そのOasisへの共鳴を踏まえると、『虚弱に生きる』は、「虚弱」という言葉が生成した社会的概念に注目が集まりがちだが、それ以上に重要なのは、タイトルに含まれた「生きる」という部分なのではないかと思えてくる。何ひとつ思い通りにならない虚弱な身体を抱えながらも、それでも朝を迎え、泥臭くメンテナンスを重ね、生き延びていくこと。

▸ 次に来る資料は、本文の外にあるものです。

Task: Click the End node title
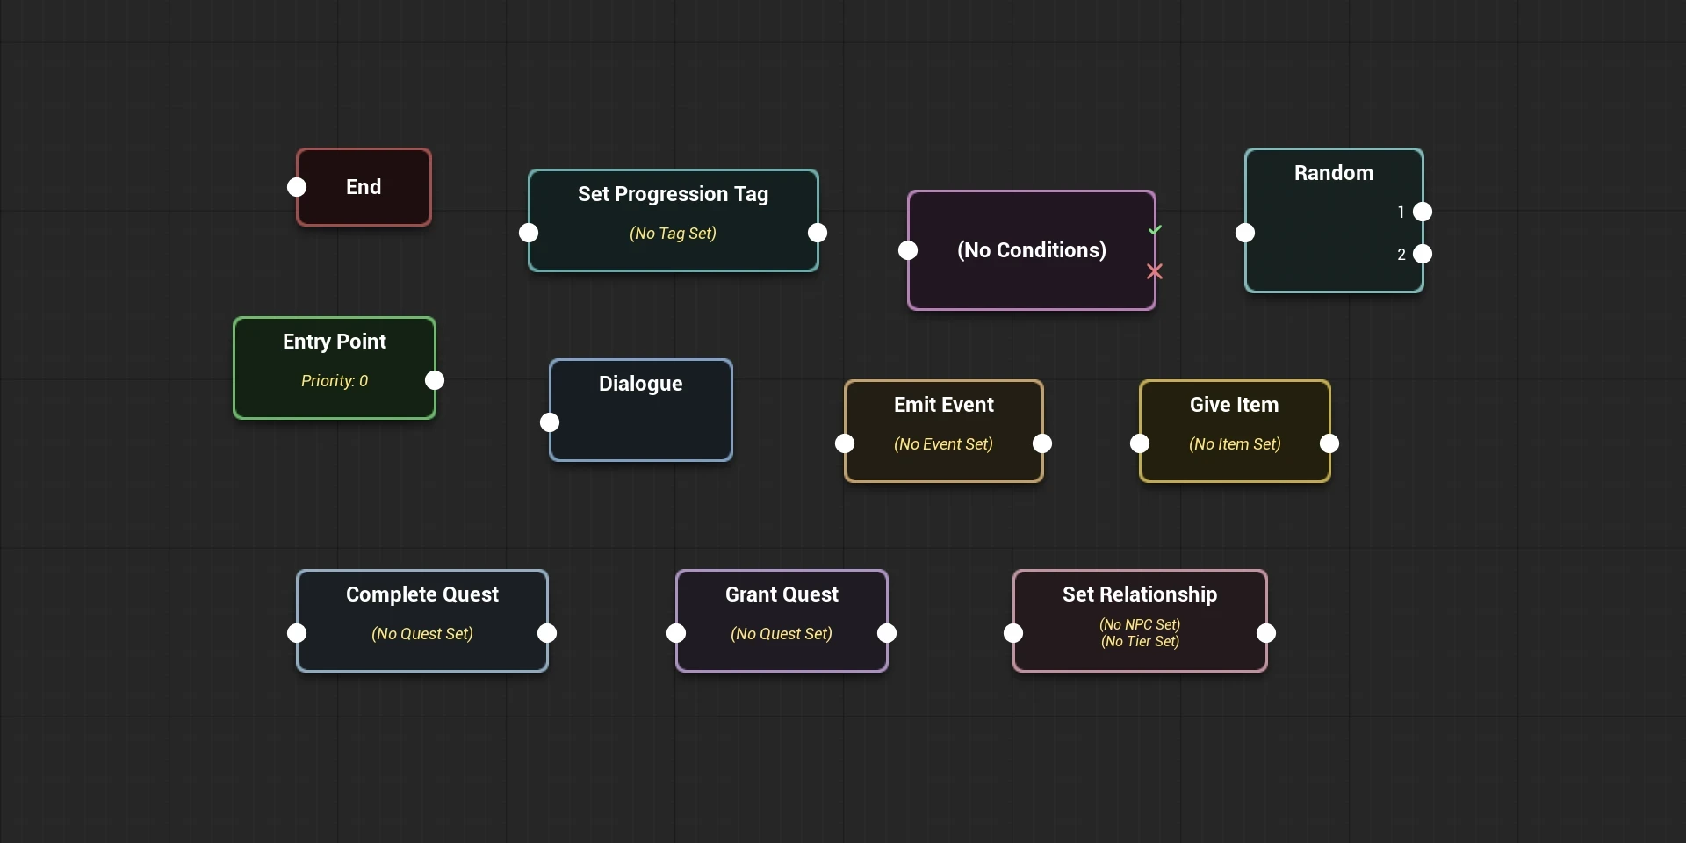[364, 187]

その反復そのものを核に据えたこの作品には、役に立たなければ、意味がなければ、成功しなければ、生産性がなければ、強くなければ──そんな条件付きでしか「生」が許されないように感じる現代社会において、その天秤そのものを前景化する1冊であるように思う。

最後に、本書の中で「スタートライン」という言葉が繰り返し用いられる健康について聞いてみた。

「目指す健康が10だとしたら、今は4くらい。できる限りのことはしたい、という感覚です。健康になれそうなことを試して、その反応を見る。それを繰り返してきただけで。これからも試行錯誤していく、というだけですね」

「絶対に終電を逃さない女」さんプロフィール

1995年生まれ。大学卒業後、体力がないせいで就職できず、専業の文筆家となる。様々なWebメディアや雑誌などで、エッセイ、小説、短歌を執筆。単著に『シティガール未満』(2023年、柏書房)、共著に『つくって食べる日々の話』(2025年、Pヴァイン)がある。